What to produce: Can you transcribe every record below exactly as it appears?

*** Opening of Material for the task ***

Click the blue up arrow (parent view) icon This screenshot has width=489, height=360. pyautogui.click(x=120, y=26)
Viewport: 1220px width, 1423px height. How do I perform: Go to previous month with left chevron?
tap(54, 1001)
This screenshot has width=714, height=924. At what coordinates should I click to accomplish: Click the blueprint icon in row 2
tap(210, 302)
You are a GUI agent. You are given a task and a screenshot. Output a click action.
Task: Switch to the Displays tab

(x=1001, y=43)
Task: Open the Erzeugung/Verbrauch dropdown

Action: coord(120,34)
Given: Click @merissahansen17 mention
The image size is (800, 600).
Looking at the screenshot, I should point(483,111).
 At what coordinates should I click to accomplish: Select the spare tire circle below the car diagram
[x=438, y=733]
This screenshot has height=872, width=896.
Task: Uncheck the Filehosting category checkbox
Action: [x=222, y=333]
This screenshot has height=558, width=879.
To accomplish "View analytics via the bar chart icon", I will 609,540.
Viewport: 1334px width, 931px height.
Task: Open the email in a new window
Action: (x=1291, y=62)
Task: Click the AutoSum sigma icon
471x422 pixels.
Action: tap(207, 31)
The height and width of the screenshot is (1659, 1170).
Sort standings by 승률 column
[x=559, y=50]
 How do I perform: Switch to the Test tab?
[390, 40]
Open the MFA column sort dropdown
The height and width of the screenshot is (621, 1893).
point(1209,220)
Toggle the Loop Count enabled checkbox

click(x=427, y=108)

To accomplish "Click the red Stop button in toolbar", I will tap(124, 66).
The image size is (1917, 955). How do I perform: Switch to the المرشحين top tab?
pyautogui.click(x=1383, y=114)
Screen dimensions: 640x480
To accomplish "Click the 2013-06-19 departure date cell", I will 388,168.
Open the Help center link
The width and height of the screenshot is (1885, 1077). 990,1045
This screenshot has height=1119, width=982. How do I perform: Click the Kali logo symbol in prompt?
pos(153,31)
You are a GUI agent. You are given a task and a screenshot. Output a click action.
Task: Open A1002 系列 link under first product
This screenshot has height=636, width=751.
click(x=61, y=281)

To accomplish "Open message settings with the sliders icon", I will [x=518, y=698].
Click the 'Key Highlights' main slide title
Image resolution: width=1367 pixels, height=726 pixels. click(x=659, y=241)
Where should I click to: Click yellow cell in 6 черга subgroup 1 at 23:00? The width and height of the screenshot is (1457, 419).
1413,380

*** Close of Material for the task ***

Task response:
Click the blue up arrow (parent view) icon This screenshot has width=489, height=360. pyautogui.click(x=120, y=26)
Viewport: 1220px width, 1423px height. How do I perform: Go to previous month with left chevron?
tap(54, 1001)
This screenshot has width=714, height=924. At what coordinates should I click to accomplish: Click the blueprint icon in row 2
tap(210, 302)
You are a GUI agent. You are given a task and a screenshot. Output a click action.
Task: Switch to the Displays tab

(x=1001, y=43)
Task: Open the Erzeugung/Verbrauch dropdown

Action: coord(120,34)
Given: Click @merissahansen17 mention
The image size is (800, 600).
Looking at the screenshot, I should point(483,111).
 At what coordinates should I click to accomplish: Select the spare tire circle below the car diagram
[x=438, y=733]
This screenshot has height=872, width=896.
Task: Uncheck the Filehosting category checkbox
Action: [x=222, y=333]
This screenshot has height=558, width=879.
To accomplish "View analytics via the bar chart icon", I will 609,540.
Viewport: 1334px width, 931px height.
Task: Open the email in a new window
Action: (x=1291, y=62)
Task: Click the AutoSum sigma icon
471x422 pixels.
Action: tap(207, 31)
The height and width of the screenshot is (1659, 1170).
Sort standings by 승률 column
[x=559, y=50]
 How do I perform: Switch to the Test tab?
[390, 40]
Open the MFA column sort dropdown
The height and width of the screenshot is (621, 1893).
point(1209,220)
Toggle the Loop Count enabled checkbox

click(x=427, y=108)

To accomplish "Click the red Stop button in toolbar", I will tap(124, 66).
The image size is (1917, 955). How do I perform: Switch to the المرشحين top tab?
pyautogui.click(x=1383, y=114)
Screen dimensions: 640x480
To accomplish "Click the 2013-06-19 departure date cell", I will 388,168.
Open the Help center link
The width and height of the screenshot is (1885, 1077). 990,1045
This screenshot has height=1119, width=982. How do I perform: Click the Kali logo symbol in prompt?
pos(153,31)
You are a GUI agent. You are given a task and a screenshot. Output a click action.
Task: Open A1002 系列 link under first product
This screenshot has height=636, width=751.
click(x=61, y=281)

To accomplish "Open message settings with the sliders icon", I will [x=518, y=698].
Click the 'Key Highlights' main slide title
Image resolution: width=1367 pixels, height=726 pixels. click(x=659, y=241)
Where should I click to: Click yellow cell in 6 черга subgroup 1 at 23:00? The width and height of the screenshot is (1457, 419).
1413,380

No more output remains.